O ex-vice-presidente da República e atual senador Hamilton Mourão teceu elogios ao golpe de Estado de 1964, que culminou com a instauração da ditadura militar no Brasil. Em uma publicação no jornal Correio Braziliense nesta sexta-feira (31.mar.2023), data que marca 59 anos do ocorrido, Mourão se referiu ao regime autoritário como a “Revolução de 31 de março”.
“Somam-se ataques às Forças Armadas desfechados nesta semana em mais um aniversário da Revolução de 31 de março de 1964”, escreveu.
“De uma contingência engendrada pela história, que foi a intervenção no processo político em 31 de marco de 1964 para conter a subversão armada, a violação da soberania nacional, a anarquia institucional, a eclosão da guerra civil e o caos social, as Forças Armadas sustentaram, com o apoio da sociedade e a participação de algumas das melhores inteligências do país, um regime que empreendeu as maiores reformas de sua história.”
Para o senador, é “impossível” não encontrar indícios de que as “reformas” empreendidas no período “dinamizaram” a sociedade e “fortaleceram a democracia brasileira”. Segundo ele, o Brasil teve “pela 1ª vez” um regime instaurado “sem golpe de Estado”.
“A revolução que se iniciou por causa de um problema militar, a indisciplina e a subversão nos quartéis, terminou com a grande contribuição militar para a estabilidade política do país: a despolitização das Forças Armadas, a estruturação de sua doutrina de preparo e emprego e a profissionalização dos seus quadros”, disse.
Mourão afirmou ainda que as Forças Armadas são elementos “inevitáveis” da evolução política nacional.
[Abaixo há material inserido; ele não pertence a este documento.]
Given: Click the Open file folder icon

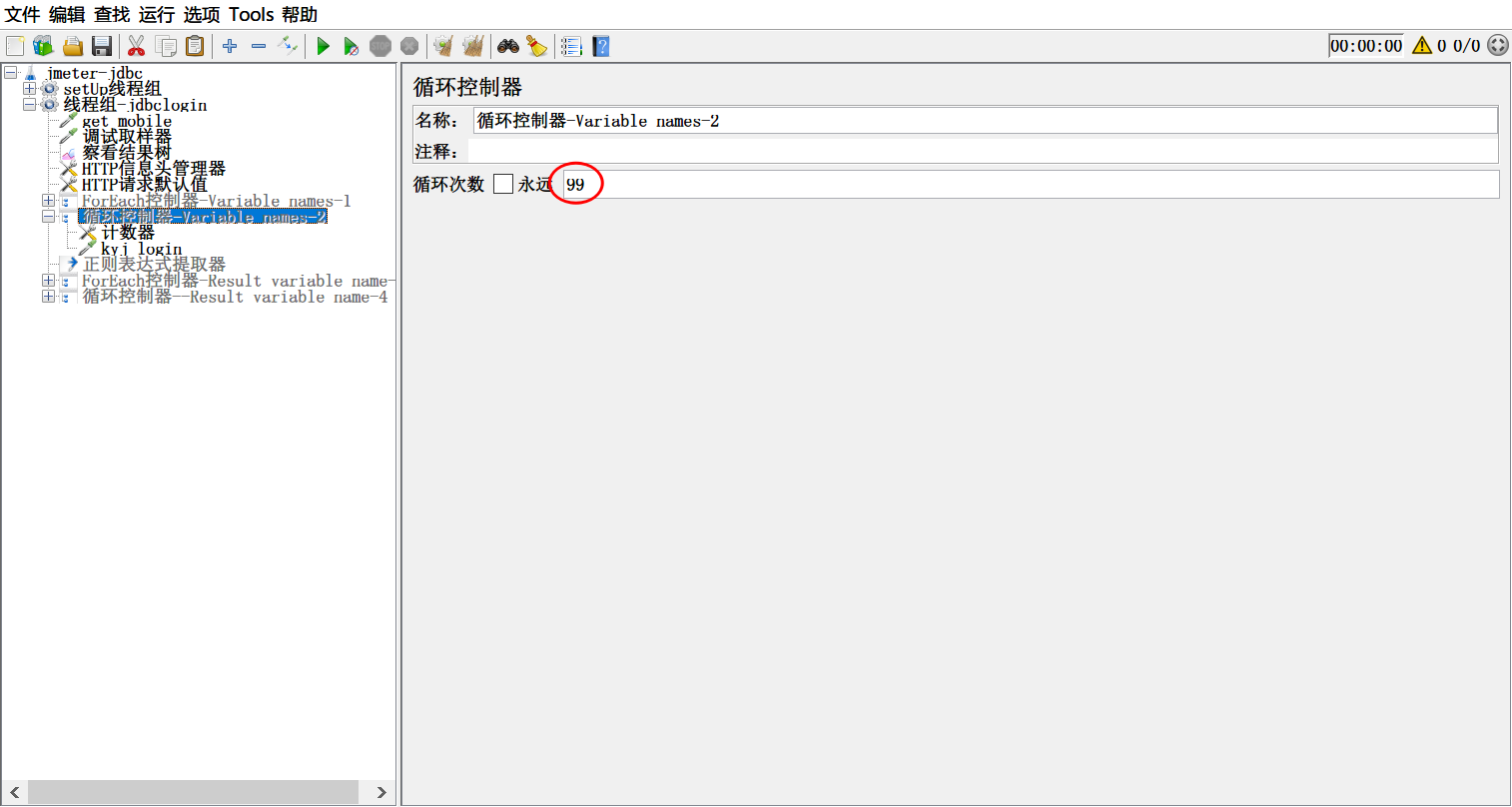Looking at the screenshot, I should [x=73, y=46].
Para ele, um processo “a que não faltaram acidentes, tropeços e retrocessos”.
“O regime de 1964 não pode ser julgado pelo autoritarismo que caracterizou não apenas ele, mas boa parte da política brasileira do século 20. Deve sê-lo pelo legado”, afirmou.
Segundo Hamilton Mourão, os militares brasileiros conhecem “muito bem” o papel que tiveram nessa democracia: “pelas suas origens, pela sua formação e pela História”. “Quem parece não conhecer são os que, achando-se donos da história, querem dirigir o país com os olhos no retrovisor”, disse, referindo-se indiretamente ao governo do presidente Lula.
Hamilton Mourão, já havia se referido ao golpe de 1964 como uma “revolução democrática”. Em uma publicação em seu perfil no Twitter em 19 de abril de 2022, Dia do Exército, ele homenageou a data afirmando que o Exército Brasileiro possuía um histórico de vitórias, incluindo a “Revolução Democrática de 1964”. Além disso, em 31 de março, aniversário do golpe militar, o vice-presidente afirmou que a “nação salvou a si mesma”.
É importante destacar que a ditadura militar que se seguiu ao golpe durou 21 anos e foi marcada pelo desrespeito aos direitos humanos, políticos e individuais por parte do Estado brasileiro. Em 10 de dezembro de 2014, a Comissão Nacional da Verdade divulgou um relatório responsabilizando 377 pessoas por crimes cometidos durante o período, incluindo tortura e assassinatos. O golpe completa 59 anos em 2023.